Abstract 3412: Viscous Dissipation Power Loss of the Total Cavopulmonary Connection Evaluated Using Phase Contrast Magnetic Resonance Imaging
Introduction: Two variations of the total cavopulmonary connection (TCPC) used to correct single ventricle physiology are the intra-atrial (IA) and the extra-cardiac (EC) connections. There is no consensus on a surgically favored procedure and little information is available on in vivo flow dynamics to support an individual choice.
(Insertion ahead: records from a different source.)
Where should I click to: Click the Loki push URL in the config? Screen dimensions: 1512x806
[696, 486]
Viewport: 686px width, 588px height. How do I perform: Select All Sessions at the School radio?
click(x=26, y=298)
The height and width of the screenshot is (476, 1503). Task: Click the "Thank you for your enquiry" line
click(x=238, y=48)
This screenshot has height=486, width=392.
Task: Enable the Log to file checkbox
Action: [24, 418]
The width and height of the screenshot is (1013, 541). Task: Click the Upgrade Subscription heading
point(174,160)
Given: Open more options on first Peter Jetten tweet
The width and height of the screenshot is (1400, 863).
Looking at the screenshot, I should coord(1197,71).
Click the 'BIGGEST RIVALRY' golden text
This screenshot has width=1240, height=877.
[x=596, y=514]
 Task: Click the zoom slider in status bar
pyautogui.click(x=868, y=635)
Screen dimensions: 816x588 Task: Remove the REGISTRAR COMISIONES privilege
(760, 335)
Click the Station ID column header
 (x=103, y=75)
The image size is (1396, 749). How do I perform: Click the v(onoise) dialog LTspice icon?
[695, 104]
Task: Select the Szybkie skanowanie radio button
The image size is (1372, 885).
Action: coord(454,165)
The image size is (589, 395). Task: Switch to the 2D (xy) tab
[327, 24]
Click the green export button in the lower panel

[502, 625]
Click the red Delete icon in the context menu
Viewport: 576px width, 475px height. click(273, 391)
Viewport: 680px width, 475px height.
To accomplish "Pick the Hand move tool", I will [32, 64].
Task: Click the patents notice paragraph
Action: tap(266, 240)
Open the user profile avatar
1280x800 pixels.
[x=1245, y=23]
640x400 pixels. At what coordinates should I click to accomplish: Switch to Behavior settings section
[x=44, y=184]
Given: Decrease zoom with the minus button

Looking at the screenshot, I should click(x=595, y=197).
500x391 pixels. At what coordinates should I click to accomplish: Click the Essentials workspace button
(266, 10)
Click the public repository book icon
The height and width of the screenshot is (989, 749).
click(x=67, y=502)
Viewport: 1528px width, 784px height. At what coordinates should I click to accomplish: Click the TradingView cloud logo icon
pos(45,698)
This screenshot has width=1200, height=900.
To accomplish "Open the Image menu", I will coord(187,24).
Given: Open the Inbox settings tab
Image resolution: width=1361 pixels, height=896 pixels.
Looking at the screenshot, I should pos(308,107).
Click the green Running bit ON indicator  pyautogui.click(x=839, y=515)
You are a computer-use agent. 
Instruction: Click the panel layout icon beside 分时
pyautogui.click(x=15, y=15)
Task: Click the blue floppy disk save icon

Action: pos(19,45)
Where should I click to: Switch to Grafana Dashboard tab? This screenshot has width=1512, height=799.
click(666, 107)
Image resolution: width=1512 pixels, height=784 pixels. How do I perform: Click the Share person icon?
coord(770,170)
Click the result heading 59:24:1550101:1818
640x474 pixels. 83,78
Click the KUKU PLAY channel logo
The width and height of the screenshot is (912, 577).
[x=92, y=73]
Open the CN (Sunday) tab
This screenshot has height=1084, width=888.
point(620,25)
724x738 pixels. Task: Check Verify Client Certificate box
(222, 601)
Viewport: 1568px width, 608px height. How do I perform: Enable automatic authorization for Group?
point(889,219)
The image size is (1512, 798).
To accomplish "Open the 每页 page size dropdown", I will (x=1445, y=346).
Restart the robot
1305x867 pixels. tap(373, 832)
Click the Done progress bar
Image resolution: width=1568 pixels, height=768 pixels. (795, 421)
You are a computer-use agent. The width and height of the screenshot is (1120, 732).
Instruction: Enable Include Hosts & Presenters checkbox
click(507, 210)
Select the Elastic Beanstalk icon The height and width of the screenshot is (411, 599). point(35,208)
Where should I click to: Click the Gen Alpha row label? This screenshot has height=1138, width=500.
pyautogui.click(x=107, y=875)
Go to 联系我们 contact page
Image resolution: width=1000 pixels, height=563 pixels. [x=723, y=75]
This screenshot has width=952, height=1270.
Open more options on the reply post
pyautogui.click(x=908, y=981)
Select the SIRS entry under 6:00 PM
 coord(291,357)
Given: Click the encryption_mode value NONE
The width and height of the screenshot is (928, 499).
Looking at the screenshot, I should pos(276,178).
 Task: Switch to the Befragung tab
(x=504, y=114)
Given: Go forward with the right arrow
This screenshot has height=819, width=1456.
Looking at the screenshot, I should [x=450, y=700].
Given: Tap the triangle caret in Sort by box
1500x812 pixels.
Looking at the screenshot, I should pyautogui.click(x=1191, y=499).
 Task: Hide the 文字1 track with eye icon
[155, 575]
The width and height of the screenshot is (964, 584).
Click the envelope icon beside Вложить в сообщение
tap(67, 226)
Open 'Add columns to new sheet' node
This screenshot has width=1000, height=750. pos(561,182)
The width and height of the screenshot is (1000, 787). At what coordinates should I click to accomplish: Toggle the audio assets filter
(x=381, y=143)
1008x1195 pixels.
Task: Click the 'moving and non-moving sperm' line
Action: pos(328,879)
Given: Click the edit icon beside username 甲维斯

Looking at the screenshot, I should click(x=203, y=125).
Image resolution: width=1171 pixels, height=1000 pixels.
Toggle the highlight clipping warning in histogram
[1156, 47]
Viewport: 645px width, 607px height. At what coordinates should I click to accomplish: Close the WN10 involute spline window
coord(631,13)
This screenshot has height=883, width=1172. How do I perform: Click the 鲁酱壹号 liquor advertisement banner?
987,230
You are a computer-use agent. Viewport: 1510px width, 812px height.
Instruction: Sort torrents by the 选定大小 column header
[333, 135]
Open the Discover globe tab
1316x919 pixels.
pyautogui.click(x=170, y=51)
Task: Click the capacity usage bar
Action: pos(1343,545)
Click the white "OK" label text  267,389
Methods: A stack of 3D phase contrast magnetic resonance imaging (PC MRI) was acquired in the coronal direction for 8 patients with an average age of 8 years and M/F ratio of 5/3. Slice thickness was 6 mm, 25 cardiac phases per cycle, and an average of 7 slices were obtained spanning the TCPC. Viscous dissipation power loss (PL) was evaluated using the central slice of the TCPC.
Results: PLs as a function of the cardiac cycle are shown in figure 1a⇓. Vorticity contour maps with streamlines for an EC and IA TCPC are shown in figure 1b⇓. Table 1⇓ summarizes the results. Significantly higher PLs (p <0.02) and PL range (p<0.01) were observed in the EC TCPC. Losses for ECs occurred near the walls, while IA losses were related to vortices generated in the center of the TCPC. There were no significant differences between the cardiac outputs of the two groups.
Conclusions: This is the first time PLs have been evaluated in the TCPC in vivo using PC MRI. Lack of compliance and contractility within the EC could partly contribute towards these differences in the PLs compared to the more dynamic IA TCPCs.